Dziewczyny, ja też strasznie zazdroszczę (tak pozytywnie oczywiście) tym z Was, którym już tak niedługo zostało do porodu. A mnie jeszcze taaak długo - tym bardziej, że ginek ostatnio mi powiedział, że raczej nie mam co liczyć na wcześniejszy poród, bo wszystko na dole pozamykane na cztery spusty i szyjka długaśna. Sama też tak myślę, że mogę nawet o kwiecień zahaczyć... Jak ja to wytrzymam?
Z paznokciami u stóp, butami, skarpetkami itd. wciąż radzę sobie sama.

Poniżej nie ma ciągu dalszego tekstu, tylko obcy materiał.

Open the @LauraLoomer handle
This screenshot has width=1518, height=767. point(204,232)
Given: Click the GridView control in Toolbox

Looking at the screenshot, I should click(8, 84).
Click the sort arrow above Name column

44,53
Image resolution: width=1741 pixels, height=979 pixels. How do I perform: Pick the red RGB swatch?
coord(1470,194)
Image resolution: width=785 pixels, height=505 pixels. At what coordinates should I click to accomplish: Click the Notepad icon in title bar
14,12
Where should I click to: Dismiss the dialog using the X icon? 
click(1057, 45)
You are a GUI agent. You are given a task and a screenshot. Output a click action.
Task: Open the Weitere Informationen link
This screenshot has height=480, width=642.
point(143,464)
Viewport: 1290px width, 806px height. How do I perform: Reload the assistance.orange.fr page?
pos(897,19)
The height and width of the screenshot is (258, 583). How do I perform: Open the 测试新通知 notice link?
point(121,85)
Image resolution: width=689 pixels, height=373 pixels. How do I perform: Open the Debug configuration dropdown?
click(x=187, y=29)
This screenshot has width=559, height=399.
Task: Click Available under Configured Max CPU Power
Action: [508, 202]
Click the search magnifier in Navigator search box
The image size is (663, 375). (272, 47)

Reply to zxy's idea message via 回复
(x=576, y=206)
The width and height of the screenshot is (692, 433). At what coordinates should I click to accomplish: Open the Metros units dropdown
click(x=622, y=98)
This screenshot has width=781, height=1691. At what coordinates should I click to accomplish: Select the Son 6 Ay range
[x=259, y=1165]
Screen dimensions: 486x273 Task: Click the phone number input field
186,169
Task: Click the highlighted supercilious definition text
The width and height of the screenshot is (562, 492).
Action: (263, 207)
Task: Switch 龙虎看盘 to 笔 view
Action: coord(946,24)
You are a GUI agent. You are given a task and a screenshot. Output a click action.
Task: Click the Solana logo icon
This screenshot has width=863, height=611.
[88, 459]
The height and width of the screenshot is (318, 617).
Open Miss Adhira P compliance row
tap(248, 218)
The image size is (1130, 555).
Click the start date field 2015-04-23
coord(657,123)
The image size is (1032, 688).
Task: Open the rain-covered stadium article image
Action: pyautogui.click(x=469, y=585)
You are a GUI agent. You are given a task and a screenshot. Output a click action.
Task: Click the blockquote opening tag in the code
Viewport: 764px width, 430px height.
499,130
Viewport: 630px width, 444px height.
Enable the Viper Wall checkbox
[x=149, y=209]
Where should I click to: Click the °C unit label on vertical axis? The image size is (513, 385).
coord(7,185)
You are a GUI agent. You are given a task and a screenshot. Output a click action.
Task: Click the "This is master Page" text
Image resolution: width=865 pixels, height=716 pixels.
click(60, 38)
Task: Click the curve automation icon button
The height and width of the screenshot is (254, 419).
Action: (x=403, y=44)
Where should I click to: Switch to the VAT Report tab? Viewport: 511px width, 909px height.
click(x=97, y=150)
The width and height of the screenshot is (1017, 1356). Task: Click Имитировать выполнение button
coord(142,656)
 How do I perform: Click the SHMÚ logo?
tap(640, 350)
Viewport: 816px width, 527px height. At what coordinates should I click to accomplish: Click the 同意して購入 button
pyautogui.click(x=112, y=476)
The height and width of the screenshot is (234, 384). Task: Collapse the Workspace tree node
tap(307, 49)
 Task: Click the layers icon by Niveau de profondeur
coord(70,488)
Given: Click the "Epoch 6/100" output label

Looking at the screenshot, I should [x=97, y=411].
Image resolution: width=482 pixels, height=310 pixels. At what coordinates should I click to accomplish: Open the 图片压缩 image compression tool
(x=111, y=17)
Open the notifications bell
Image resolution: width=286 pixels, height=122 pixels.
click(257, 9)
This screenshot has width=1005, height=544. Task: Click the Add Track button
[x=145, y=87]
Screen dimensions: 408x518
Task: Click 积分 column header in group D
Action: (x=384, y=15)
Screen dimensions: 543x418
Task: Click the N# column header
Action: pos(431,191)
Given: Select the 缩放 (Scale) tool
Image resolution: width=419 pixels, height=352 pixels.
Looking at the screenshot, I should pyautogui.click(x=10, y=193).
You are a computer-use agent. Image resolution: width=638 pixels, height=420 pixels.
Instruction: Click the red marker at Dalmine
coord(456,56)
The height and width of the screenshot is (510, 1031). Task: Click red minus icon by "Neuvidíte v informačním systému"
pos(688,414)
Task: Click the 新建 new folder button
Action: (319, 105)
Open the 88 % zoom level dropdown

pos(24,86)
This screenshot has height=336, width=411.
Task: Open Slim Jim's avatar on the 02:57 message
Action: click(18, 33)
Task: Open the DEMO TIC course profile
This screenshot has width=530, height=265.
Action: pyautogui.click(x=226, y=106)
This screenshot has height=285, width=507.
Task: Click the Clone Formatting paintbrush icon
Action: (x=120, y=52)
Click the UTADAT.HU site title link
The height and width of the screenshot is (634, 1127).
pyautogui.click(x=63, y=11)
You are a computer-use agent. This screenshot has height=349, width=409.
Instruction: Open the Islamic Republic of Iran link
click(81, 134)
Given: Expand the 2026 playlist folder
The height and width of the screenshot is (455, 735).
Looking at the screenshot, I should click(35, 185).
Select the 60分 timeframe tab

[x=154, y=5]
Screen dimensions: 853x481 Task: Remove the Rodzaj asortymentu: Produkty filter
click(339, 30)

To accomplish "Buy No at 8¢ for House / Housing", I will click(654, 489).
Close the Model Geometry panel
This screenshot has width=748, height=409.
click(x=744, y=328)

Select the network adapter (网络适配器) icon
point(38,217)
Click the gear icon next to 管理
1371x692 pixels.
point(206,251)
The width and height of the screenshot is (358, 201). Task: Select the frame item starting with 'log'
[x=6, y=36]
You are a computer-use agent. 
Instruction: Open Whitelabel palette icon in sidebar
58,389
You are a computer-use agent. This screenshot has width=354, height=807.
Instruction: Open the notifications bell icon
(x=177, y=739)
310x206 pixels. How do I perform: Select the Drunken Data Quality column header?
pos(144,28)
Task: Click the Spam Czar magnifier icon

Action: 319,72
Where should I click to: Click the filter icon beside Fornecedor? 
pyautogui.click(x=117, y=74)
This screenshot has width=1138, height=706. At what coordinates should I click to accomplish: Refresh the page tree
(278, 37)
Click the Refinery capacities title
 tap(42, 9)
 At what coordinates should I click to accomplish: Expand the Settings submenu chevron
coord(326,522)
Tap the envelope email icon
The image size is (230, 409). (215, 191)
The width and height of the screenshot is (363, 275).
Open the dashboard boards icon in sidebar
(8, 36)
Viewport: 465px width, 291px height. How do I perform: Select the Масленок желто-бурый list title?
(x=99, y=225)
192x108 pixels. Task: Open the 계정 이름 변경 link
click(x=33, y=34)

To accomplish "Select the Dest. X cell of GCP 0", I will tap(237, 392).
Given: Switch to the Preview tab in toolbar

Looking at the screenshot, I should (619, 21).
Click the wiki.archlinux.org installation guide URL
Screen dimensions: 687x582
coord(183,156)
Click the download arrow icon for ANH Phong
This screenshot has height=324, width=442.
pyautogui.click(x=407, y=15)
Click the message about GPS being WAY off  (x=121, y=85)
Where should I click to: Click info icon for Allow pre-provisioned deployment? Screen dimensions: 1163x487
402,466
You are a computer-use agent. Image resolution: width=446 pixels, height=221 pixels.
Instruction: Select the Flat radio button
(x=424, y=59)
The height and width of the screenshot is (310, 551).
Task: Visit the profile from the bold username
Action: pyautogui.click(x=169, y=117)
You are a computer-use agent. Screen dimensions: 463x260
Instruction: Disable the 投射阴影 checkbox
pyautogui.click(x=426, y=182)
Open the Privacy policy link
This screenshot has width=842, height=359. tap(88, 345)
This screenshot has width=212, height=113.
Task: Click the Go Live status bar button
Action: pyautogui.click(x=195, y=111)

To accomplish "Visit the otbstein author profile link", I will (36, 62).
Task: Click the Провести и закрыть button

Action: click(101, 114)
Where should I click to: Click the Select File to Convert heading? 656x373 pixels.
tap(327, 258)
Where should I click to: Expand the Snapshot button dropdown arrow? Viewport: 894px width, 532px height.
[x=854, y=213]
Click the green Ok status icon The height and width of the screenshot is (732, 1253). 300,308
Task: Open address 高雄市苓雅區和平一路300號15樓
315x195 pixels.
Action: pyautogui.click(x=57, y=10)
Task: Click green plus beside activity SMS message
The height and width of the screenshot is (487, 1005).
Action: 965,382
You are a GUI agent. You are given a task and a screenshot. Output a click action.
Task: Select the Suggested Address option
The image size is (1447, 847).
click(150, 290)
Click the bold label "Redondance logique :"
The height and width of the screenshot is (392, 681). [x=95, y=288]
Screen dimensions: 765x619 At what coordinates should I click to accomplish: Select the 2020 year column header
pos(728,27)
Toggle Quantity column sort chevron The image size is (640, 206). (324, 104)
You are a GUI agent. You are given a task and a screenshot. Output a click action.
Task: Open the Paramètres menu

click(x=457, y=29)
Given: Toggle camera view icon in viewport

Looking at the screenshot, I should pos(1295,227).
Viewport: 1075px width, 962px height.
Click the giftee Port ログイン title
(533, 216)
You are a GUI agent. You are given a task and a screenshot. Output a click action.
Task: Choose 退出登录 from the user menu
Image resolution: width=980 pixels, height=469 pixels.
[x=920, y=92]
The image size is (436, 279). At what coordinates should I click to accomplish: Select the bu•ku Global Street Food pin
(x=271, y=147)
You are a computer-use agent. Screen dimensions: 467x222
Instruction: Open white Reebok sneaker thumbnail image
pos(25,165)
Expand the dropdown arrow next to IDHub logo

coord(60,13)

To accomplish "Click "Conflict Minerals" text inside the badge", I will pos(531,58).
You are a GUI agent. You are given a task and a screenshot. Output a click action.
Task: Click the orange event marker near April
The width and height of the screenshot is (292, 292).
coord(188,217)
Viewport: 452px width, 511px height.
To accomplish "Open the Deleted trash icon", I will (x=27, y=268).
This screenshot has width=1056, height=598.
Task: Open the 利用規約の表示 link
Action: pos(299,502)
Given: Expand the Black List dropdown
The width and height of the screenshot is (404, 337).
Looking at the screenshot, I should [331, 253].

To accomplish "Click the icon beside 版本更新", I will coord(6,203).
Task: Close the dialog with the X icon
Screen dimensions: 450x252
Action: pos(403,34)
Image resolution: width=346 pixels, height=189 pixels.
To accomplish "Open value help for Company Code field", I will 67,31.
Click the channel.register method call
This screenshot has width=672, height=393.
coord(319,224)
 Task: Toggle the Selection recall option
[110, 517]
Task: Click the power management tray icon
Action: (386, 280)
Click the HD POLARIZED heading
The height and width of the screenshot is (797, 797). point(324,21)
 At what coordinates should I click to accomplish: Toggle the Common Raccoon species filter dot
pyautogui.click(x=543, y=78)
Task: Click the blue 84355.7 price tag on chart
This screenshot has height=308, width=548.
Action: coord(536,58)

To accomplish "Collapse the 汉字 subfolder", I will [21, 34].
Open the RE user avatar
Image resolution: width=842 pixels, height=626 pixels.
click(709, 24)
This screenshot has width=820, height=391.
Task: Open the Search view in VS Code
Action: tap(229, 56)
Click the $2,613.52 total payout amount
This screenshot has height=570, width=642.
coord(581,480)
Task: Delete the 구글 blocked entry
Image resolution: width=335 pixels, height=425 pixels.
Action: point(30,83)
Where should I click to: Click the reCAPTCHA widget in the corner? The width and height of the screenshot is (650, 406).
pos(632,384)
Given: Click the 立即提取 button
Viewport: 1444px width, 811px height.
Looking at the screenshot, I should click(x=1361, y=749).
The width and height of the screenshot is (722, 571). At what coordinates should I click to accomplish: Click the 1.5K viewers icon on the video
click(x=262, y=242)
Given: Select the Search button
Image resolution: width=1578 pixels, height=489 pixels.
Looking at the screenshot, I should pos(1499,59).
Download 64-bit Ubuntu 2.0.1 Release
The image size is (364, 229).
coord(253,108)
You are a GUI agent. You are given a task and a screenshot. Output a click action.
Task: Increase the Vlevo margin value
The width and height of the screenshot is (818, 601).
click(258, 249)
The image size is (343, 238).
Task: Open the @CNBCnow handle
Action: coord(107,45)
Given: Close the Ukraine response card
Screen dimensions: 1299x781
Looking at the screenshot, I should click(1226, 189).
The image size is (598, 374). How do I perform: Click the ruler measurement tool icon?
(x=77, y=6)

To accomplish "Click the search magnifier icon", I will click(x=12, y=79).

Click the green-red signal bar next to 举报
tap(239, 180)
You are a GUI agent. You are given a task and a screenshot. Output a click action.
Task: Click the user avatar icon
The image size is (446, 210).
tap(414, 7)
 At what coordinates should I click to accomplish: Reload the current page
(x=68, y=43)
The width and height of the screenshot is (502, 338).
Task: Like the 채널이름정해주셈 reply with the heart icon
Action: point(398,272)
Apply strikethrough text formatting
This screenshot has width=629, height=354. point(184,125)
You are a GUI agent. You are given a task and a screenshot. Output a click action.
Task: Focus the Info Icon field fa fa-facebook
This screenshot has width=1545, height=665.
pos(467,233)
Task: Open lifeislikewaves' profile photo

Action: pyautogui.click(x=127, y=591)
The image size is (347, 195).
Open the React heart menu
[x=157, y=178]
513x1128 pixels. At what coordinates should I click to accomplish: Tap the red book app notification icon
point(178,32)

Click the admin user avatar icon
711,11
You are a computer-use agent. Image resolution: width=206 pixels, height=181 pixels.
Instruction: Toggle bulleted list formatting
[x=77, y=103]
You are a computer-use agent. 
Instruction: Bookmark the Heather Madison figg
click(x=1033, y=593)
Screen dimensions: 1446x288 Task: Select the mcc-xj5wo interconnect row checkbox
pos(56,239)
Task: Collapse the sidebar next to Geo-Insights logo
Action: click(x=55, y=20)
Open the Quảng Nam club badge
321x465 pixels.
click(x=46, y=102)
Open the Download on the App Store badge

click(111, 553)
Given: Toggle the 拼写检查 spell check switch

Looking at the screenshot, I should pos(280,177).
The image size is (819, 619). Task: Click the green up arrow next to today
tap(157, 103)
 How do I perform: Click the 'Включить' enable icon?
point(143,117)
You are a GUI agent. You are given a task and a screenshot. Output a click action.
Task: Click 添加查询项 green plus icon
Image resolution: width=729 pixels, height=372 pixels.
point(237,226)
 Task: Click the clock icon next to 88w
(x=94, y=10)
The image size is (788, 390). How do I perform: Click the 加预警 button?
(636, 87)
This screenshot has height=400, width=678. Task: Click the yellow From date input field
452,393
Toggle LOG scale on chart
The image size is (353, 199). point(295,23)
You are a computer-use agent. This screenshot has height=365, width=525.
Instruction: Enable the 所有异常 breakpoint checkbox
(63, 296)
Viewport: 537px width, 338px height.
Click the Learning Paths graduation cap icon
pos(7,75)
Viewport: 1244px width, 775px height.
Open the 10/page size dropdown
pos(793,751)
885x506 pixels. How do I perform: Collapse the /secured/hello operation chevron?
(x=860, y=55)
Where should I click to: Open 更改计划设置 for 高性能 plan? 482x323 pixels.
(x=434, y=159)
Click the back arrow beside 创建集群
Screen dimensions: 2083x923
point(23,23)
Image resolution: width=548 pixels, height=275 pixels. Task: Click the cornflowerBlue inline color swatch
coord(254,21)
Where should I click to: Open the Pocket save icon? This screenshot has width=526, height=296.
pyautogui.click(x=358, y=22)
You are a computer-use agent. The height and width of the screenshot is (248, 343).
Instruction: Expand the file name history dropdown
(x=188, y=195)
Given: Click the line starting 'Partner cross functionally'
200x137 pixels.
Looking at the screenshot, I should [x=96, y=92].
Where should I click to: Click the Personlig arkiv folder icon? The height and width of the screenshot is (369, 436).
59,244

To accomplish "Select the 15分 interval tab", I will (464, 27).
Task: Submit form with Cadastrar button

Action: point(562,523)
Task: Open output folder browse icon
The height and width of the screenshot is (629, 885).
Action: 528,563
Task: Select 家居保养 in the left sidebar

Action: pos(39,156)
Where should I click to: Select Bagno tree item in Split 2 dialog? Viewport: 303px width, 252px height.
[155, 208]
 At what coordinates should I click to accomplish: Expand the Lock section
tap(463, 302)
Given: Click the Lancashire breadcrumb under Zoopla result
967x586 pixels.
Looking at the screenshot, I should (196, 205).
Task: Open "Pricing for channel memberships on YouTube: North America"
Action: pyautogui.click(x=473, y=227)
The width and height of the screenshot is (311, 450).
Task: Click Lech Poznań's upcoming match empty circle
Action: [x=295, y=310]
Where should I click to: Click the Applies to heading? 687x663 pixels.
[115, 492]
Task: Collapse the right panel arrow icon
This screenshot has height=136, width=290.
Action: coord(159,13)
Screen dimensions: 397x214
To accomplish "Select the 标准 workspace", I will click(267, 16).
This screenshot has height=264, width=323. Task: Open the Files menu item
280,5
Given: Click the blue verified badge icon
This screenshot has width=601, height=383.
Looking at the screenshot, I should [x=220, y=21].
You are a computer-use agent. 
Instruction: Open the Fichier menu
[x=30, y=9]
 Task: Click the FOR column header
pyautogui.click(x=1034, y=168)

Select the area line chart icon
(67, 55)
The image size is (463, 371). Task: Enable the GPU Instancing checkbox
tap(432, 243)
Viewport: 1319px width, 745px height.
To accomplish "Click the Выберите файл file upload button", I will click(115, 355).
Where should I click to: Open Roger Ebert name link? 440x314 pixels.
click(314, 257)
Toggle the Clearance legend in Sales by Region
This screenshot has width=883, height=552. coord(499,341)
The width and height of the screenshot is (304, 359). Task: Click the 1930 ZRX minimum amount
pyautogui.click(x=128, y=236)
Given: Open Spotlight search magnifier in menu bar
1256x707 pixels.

Ja z moim M jesteśmy już razem prawie 10 lat: wyobrażacie sobie, że zostaliśmy parą gdy mieliśmy po 18 lat? A małżeństwem jesteśmy 4,5 roku. Walentynki obchodzimy zawsze - zwykle jakoś inaczej chcemy spędzić ten dzień lub chociaż wieczór i robimy też sobie jakieś prezenty-niespodzianki.
Ale jestem ciekawa ile waży nasza Córeczka, myślę, że raczej będzie malutka - więc niech rośnie spokojnie nawet do 40 tyg.